Could you repeat all of the entries below, character for character?

○ ○ ○ ○ ○ ○ ○

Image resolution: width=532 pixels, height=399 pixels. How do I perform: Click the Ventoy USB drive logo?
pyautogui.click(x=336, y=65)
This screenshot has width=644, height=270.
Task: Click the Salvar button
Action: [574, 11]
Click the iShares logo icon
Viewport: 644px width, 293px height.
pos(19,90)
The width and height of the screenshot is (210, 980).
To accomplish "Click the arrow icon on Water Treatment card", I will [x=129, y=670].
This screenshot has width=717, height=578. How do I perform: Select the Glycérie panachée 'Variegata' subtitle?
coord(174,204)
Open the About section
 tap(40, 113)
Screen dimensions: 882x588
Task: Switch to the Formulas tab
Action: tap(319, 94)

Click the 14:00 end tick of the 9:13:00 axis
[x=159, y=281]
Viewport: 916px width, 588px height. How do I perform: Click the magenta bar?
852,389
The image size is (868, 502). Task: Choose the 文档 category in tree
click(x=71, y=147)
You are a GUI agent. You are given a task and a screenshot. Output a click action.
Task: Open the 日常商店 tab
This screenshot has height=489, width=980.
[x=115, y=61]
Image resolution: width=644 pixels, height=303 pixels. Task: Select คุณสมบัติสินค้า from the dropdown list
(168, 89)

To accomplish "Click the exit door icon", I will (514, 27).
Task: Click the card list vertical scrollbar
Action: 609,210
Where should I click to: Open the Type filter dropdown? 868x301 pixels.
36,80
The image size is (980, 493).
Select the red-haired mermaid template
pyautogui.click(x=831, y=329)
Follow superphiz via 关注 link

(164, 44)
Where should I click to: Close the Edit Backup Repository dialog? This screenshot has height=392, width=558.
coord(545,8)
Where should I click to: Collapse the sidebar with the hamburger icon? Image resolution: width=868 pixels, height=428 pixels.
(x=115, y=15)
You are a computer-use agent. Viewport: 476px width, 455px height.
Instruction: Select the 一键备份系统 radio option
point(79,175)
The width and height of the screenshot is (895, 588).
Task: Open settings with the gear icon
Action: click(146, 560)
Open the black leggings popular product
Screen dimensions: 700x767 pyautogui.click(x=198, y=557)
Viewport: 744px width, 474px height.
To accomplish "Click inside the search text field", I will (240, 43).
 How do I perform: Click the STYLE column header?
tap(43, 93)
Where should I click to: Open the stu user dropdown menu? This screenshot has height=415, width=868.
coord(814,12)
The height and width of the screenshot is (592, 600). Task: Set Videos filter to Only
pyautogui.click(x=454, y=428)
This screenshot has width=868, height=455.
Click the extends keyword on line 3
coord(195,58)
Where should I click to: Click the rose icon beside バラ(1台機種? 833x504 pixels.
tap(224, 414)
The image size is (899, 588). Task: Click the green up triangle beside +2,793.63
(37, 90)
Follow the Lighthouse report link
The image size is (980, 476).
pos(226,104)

○ ○ ○ ○ ○ ○ ○

SOLUTION FOR THIS TASK:
Image resolution: width=532 pixels, height=399 pixels. How do I perform: Click the Ventoy USB drive logo?
pyautogui.click(x=336, y=65)
This screenshot has width=644, height=270.
Task: Click the Salvar button
Action: [574, 11]
Click the iShares logo icon
Viewport: 644px width, 293px height.
pos(19,90)
The width and height of the screenshot is (210, 980).
To accomplish "Click the arrow icon on Water Treatment card", I will [x=129, y=670].
This screenshot has width=717, height=578. How do I perform: Select the Glycérie panachée 'Variegata' subtitle?
coord(174,204)
Open the About section
 tap(40, 113)
Screen dimensions: 882x588
Task: Switch to the Formulas tab
Action: tap(319, 94)

Click the 14:00 end tick of the 9:13:00 axis
[x=159, y=281]
Viewport: 916px width, 588px height. How do I perform: Click the magenta bar?
852,389
The image size is (868, 502). Task: Choose the 文档 category in tree
click(x=71, y=147)
You are a GUI agent. You are given a task and a screenshot. Output a click action.
Task: Open the 日常商店 tab
This screenshot has height=489, width=980.
[x=115, y=61]
Image resolution: width=644 pixels, height=303 pixels. Task: Select คุณสมบัติสินค้า from the dropdown list
(168, 89)

To accomplish "Click the exit door icon", I will (514, 27).
Task: Click the card list vertical scrollbar
Action: 609,210
Where should I click to: Open the Type filter dropdown? 868x301 pixels.
36,80
The image size is (980, 493).
Select the red-haired mermaid template
pyautogui.click(x=831, y=329)
Follow superphiz via 关注 link

(164, 44)
Where should I click to: Close the Edit Backup Repository dialog? This screenshot has height=392, width=558.
coord(545,8)
Where should I click to: Collapse the sidebar with the hamburger icon? Image resolution: width=868 pixels, height=428 pixels.
(x=115, y=15)
You are a computer-use agent. Viewport: 476px width, 455px height.
Instruction: Select the 一键备份系统 radio option
point(79,175)
The width and height of the screenshot is (895, 588).
Task: Open settings with the gear icon
Action: click(146, 560)
Open the black leggings popular product
Screen dimensions: 700x767 pyautogui.click(x=198, y=557)
Viewport: 744px width, 474px height.
To accomplish "Click inside the search text field", I will (240, 43).
 How do I perform: Click the STYLE column header?
tap(43, 93)
Where should I click to: Open the stu user dropdown menu? This screenshot has height=415, width=868.
coord(814,12)
The height and width of the screenshot is (592, 600). Task: Set Videos filter to Only
pyautogui.click(x=454, y=428)
This screenshot has width=868, height=455.
Click the extends keyword on line 3
coord(195,58)
Where should I click to: Click the rose icon beside バラ(1台機種? 833x504 pixels.
tap(224, 414)
The image size is (899, 588). Task: Click the green up triangle beside +2,793.63
(37, 90)
Follow the Lighthouse report link
The image size is (980, 476).
pos(226,104)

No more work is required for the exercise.